Coupled with the drudgery of farmwork and expectations of ‘manning up,’ this spectrum of masculinity is delineated with care and perhaps softened when it transpires that prodigal daughter Grace has a somewhat similar situation revolving around her father who is dying from alcoholism, a future that Cian might be unwittingly barrelling towards. It is this unseen character – the ghost at the feast– and what becomes of him that haunts this rural Hamlet. Fathers are all the same, perhaps, whether to sons or daughters. Sparky’s concern is signalled early; Bernie admits that football saved him when times were tough; and Cian’s father Diarmuid ultimately proves capable of empathy, suggesting that the veneer of social masculinity can be pierced and regulated to a more female and caring sensibility. With the film’s visual aesthetic constantly reminding us of the community pressing in on Cian – for instance mic’ing the actors inside the Garda squad car yet shooting the conversation from the bonnet – we feel that pressure. When Cian is shot at a low angle, against the sky and the lake and the rolling fields, he is part of Nature itself, elemental, of the earth. They are inseparable. He will always be part of this land. It is his anchor. And perhaps his trap. In a sense this narrative is offering him up as that Christ figure, making a sacrifice in the name of his father. The potential for star-making in Hardwicke’s performance has been amplified by his role as a serial killer in BBC TV’s 2023 true crime drama series The Sixth Commandment with his quietly persuasive psychopath eliciting wonderful reviews.
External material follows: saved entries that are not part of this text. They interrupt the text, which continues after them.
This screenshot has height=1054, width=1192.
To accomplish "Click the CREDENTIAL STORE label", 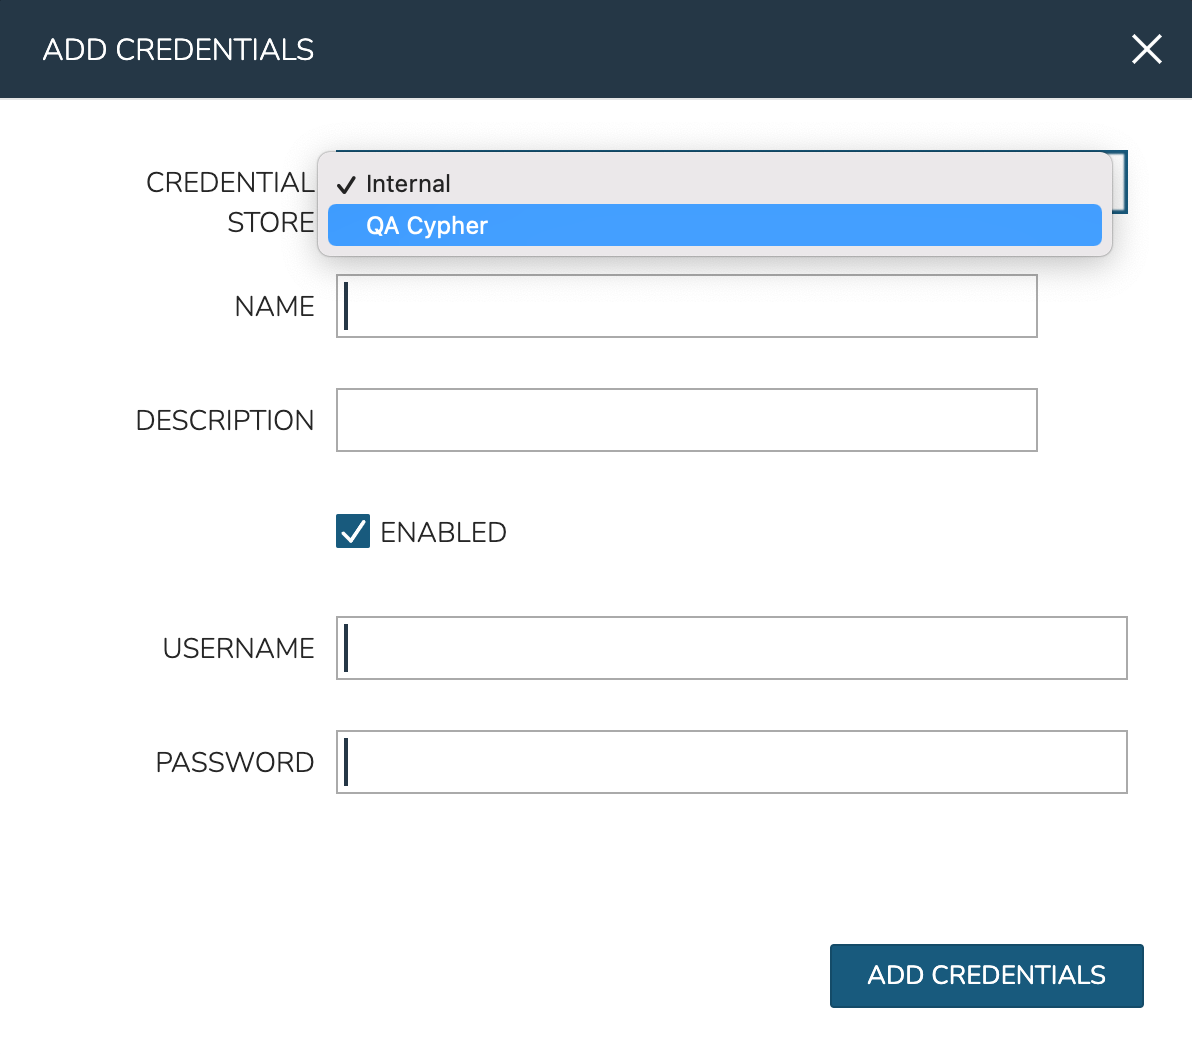I will [x=231, y=202].
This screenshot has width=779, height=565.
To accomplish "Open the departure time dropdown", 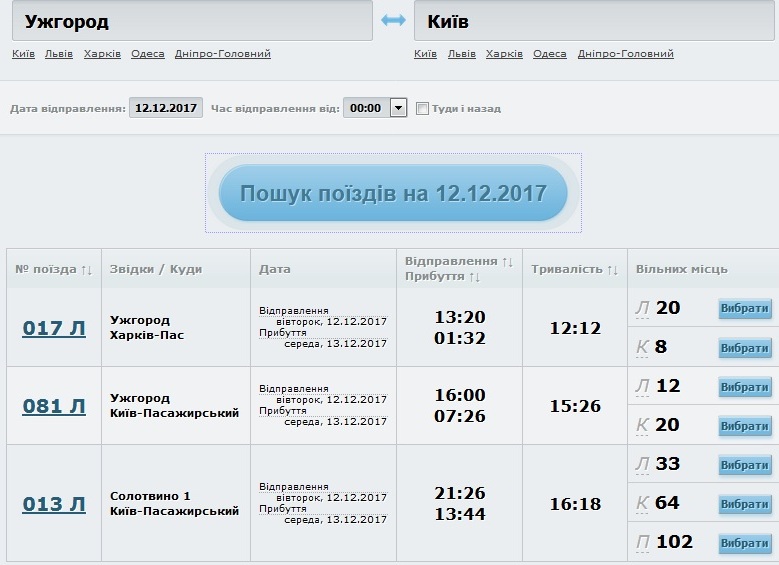I will point(398,108).
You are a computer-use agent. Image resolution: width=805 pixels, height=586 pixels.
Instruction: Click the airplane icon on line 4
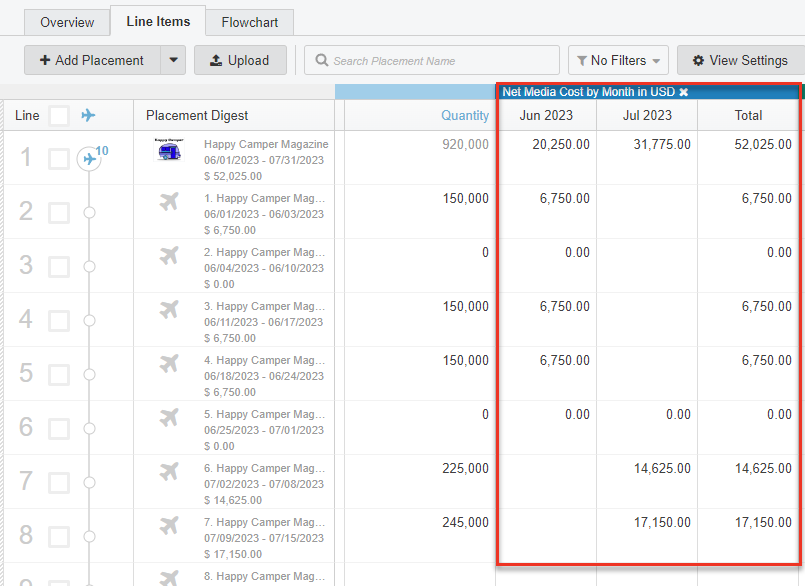pos(168,310)
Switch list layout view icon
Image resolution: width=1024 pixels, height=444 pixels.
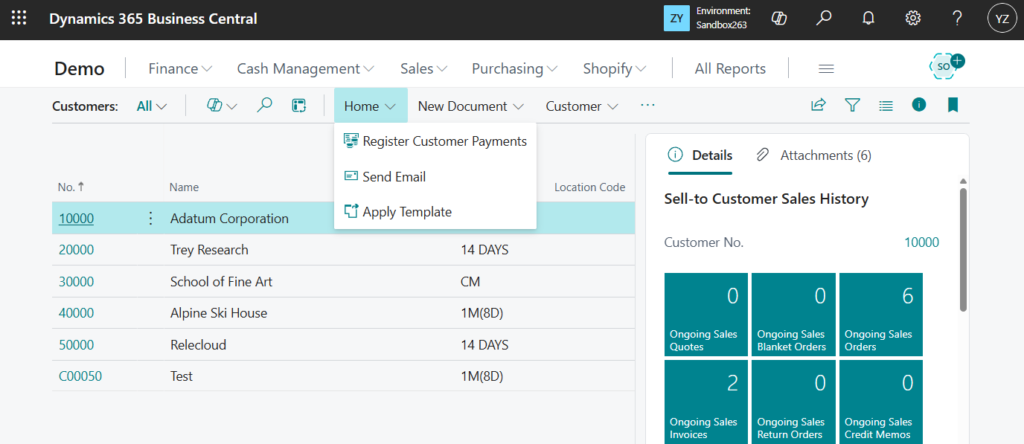click(885, 105)
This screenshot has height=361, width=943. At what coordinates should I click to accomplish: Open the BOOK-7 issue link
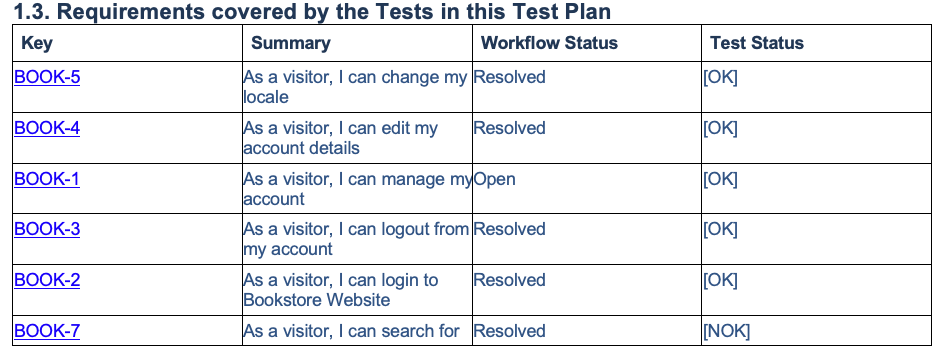point(47,331)
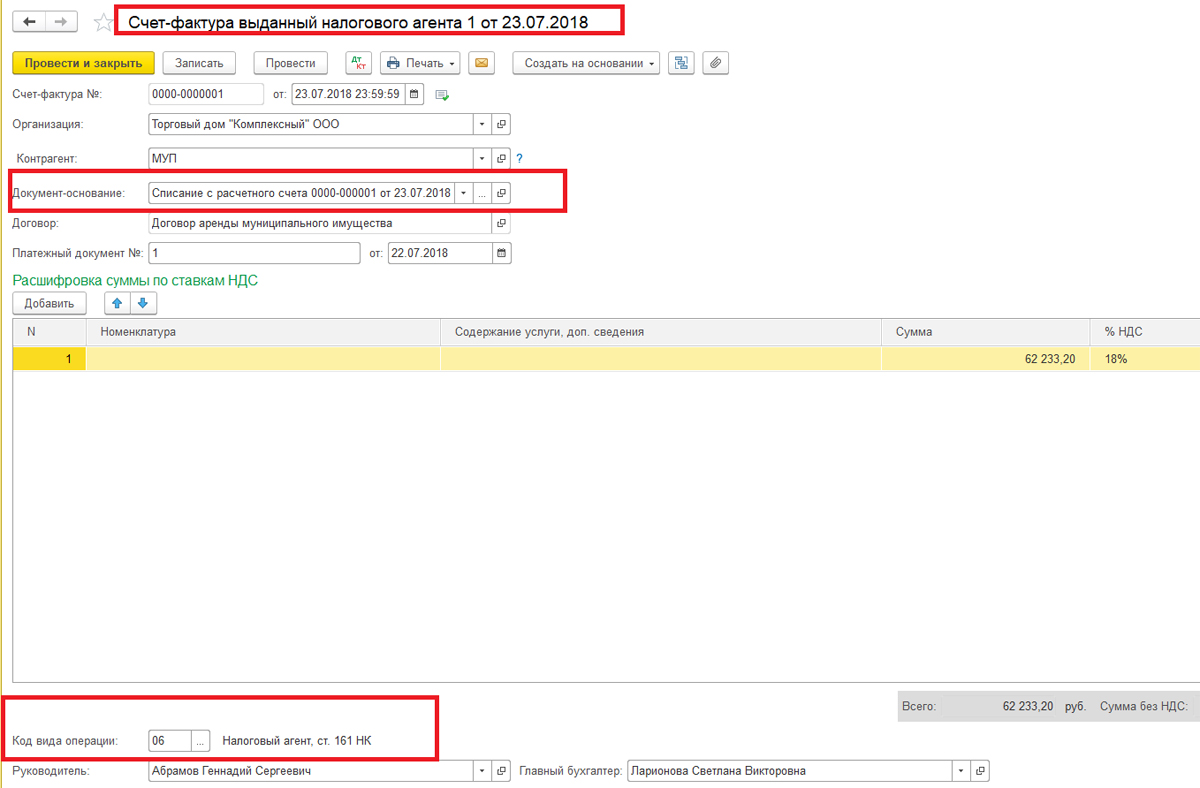1200x788 pixels.
Task: Send the invoice by email using the envelope icon
Action: tap(481, 63)
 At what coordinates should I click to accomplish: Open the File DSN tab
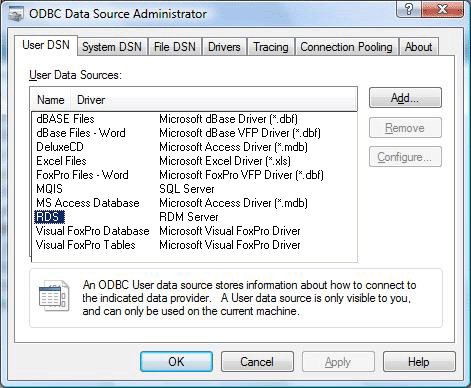[x=175, y=47]
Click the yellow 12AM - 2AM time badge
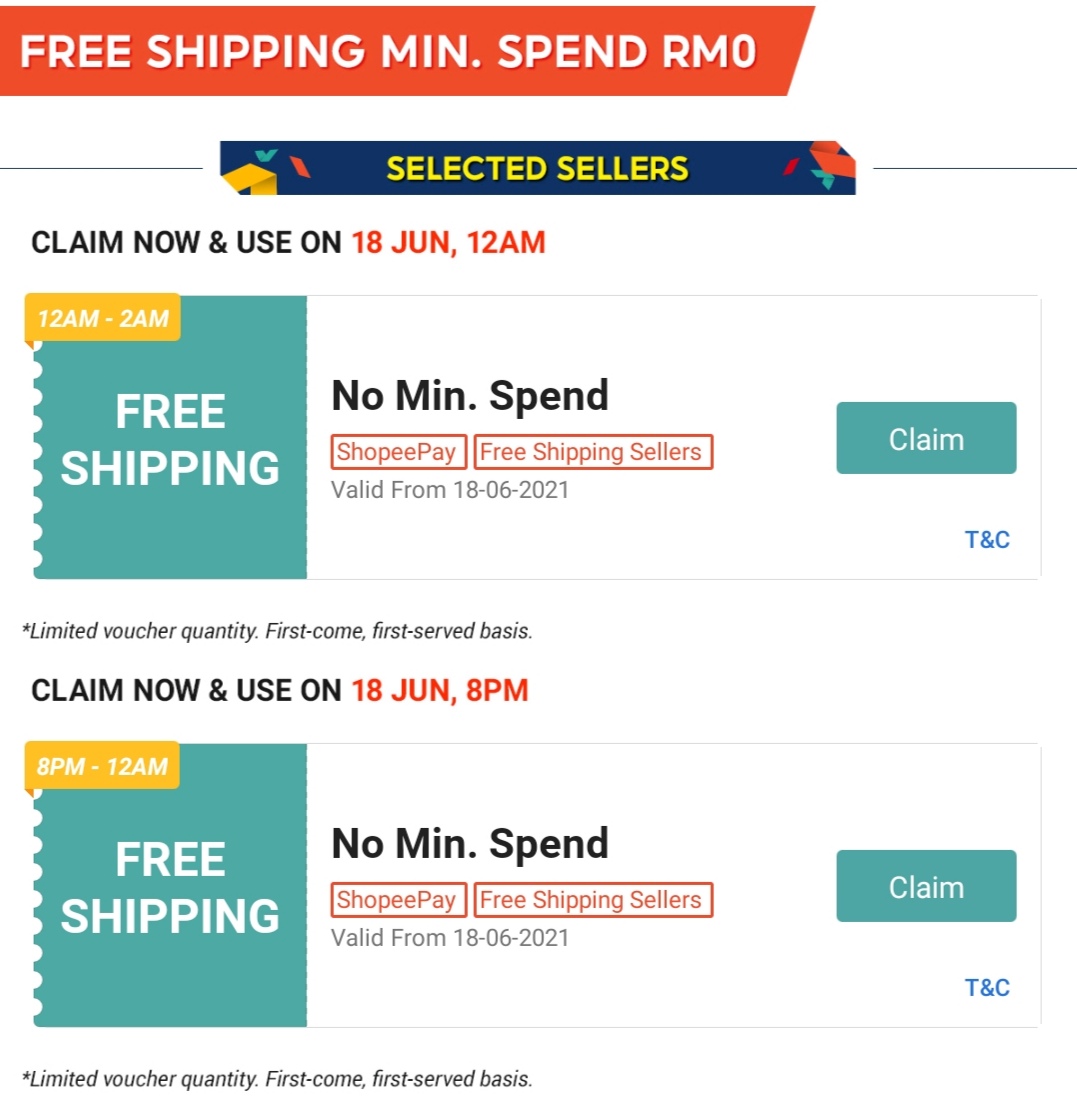Viewport: 1077px width, 1102px height. point(103,319)
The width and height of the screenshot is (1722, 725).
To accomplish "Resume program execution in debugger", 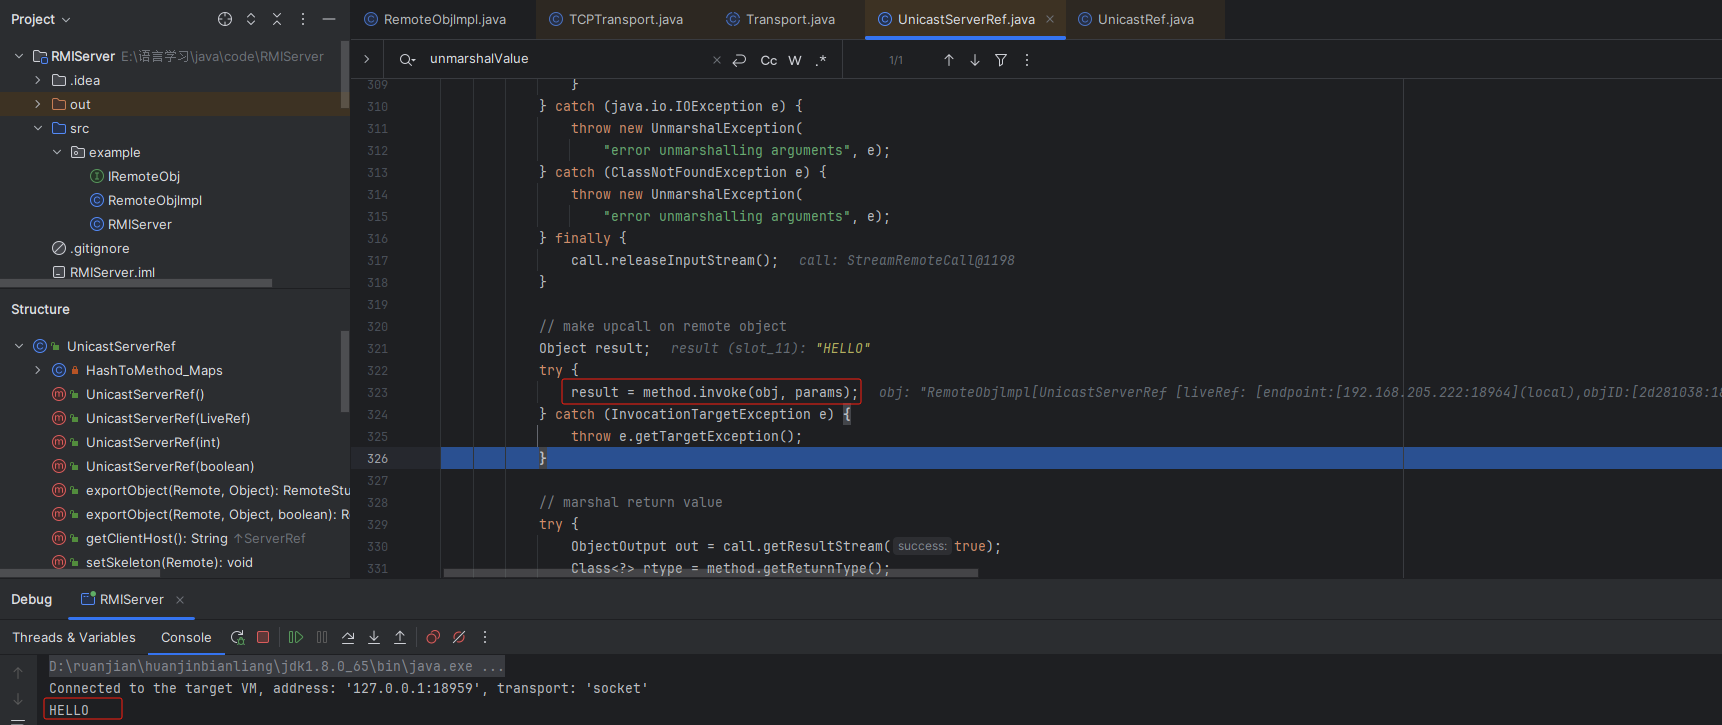I will (296, 637).
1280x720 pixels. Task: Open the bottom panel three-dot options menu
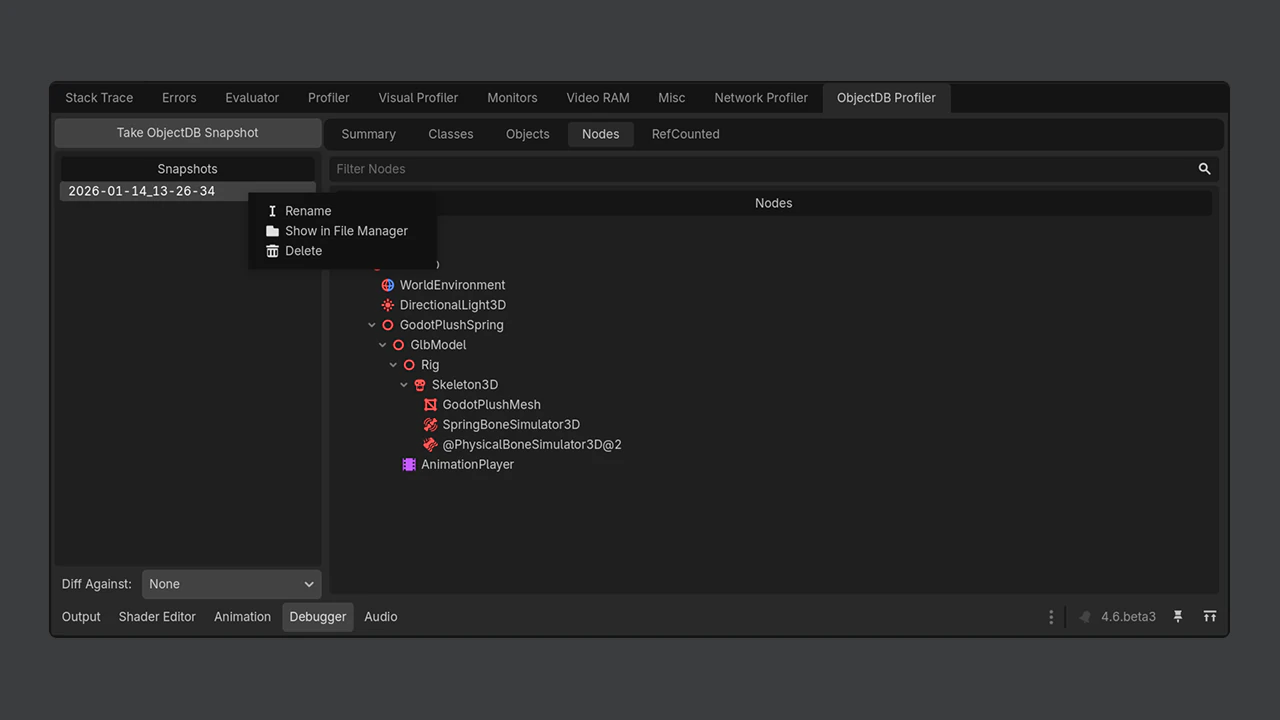click(x=1051, y=617)
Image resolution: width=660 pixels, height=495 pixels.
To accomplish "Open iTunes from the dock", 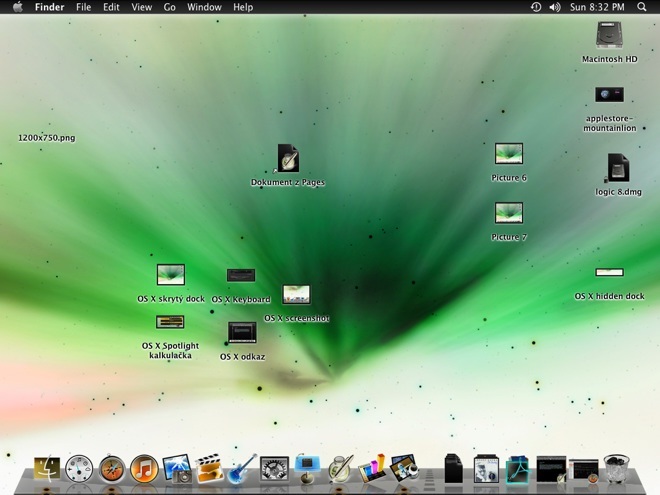I will [145, 468].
The significance of putting Gaelic football front and centre of a cinematic narrative is manifold. As a sporting code it evolved under the auspices of the Gaelic Athletic Association founded in 1884 to organise native Irish sports (including hurling and camogie) in opposition and as a rebuke to the traditions of the English occupiers. It was a determined move by Irish Catholics against English codes like rugby. It put parish-based clubs at the heart of their communities, leading to intra- and inter-county championships which culminate in inter-provincial competition and annual All-Ireland finals at Croke Park in Dublin. The perception of amateur players is of a kind of boys’ club with certain professional advantages (literally, jobs for the boys). In Lakelands there is a ready admiration for these amateur sportsmen mixed with an acknowledging of players’ flaws – the mocking and jeering, drinking and drugging, the dangers of head injuries, the ready assumption of superiority in the locale while simultaneously subscribing to a hardscrabble training regime that amounts to little more than bullying. This homosocial world is demanding and unforgiving.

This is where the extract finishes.